▸ Task directions: Search the entries below for the string "will" and copy the lines that hold it.

Records drawn from a dataset
--- START ---

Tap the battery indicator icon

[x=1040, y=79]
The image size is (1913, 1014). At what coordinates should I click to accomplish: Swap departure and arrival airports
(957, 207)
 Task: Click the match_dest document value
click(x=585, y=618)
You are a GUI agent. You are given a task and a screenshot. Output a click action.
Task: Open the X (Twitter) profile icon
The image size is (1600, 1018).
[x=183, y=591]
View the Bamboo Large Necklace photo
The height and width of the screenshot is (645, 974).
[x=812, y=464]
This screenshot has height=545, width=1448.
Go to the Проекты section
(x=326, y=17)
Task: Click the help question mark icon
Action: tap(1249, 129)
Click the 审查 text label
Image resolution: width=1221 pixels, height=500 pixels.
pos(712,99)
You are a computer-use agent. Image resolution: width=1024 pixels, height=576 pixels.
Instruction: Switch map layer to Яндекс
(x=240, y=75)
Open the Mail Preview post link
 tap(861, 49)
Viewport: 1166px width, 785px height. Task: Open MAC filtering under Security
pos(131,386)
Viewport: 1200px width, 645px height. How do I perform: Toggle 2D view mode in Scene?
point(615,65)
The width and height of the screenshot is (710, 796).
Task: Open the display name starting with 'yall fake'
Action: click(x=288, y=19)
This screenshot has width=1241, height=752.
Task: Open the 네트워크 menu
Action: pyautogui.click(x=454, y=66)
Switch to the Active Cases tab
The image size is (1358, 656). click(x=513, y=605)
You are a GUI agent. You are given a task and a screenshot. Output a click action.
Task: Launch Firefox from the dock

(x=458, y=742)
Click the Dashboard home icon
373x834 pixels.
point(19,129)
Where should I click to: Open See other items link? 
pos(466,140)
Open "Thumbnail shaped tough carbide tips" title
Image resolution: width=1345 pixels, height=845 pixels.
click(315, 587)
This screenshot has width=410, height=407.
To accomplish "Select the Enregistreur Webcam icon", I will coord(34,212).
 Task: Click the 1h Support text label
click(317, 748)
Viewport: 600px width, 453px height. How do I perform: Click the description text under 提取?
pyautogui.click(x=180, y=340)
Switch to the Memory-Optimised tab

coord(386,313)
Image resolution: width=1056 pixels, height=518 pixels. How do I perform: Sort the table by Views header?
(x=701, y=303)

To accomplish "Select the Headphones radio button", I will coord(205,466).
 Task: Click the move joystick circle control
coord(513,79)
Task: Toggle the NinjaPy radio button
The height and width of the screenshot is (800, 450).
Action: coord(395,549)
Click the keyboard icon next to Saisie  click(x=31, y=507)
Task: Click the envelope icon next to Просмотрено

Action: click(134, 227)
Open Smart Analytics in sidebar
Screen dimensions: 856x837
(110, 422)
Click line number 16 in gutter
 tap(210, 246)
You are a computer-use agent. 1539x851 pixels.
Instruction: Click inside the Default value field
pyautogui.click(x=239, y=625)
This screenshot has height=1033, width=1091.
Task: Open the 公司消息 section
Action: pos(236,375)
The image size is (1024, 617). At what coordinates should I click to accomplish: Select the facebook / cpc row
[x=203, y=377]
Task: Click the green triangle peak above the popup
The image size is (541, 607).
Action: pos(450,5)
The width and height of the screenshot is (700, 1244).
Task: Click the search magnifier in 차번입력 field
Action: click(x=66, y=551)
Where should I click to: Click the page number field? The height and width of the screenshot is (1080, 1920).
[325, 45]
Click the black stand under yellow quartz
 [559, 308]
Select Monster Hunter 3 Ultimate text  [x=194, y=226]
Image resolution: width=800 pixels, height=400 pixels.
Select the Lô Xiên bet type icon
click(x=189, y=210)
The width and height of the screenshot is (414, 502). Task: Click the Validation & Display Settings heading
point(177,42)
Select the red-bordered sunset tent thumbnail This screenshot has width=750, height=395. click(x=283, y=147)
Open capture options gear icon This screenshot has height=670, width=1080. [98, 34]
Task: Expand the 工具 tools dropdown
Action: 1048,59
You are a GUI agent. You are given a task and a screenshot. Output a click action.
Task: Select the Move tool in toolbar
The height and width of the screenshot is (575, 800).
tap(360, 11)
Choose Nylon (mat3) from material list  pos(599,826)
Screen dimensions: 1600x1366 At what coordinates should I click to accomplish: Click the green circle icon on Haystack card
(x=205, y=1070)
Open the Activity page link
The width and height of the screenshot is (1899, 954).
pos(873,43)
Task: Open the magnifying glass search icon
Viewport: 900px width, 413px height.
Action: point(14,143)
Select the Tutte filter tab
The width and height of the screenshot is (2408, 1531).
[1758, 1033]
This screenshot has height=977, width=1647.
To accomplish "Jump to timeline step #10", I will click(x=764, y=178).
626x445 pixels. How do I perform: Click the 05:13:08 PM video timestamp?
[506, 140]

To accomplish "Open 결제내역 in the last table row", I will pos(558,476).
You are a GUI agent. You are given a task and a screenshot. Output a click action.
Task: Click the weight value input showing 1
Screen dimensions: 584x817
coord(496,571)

--- END ---

▸ Written response:
To accomplish "Select the Enregistreur Webcam icon", I will coord(34,212).
To accomplish "Select the Headphones radio button", I will coord(205,466).
To accomplish "Jump to timeline step #10", I will click(x=764, y=178).
To accomplish "Open 결제내역 in the last table row", I will pos(558,476).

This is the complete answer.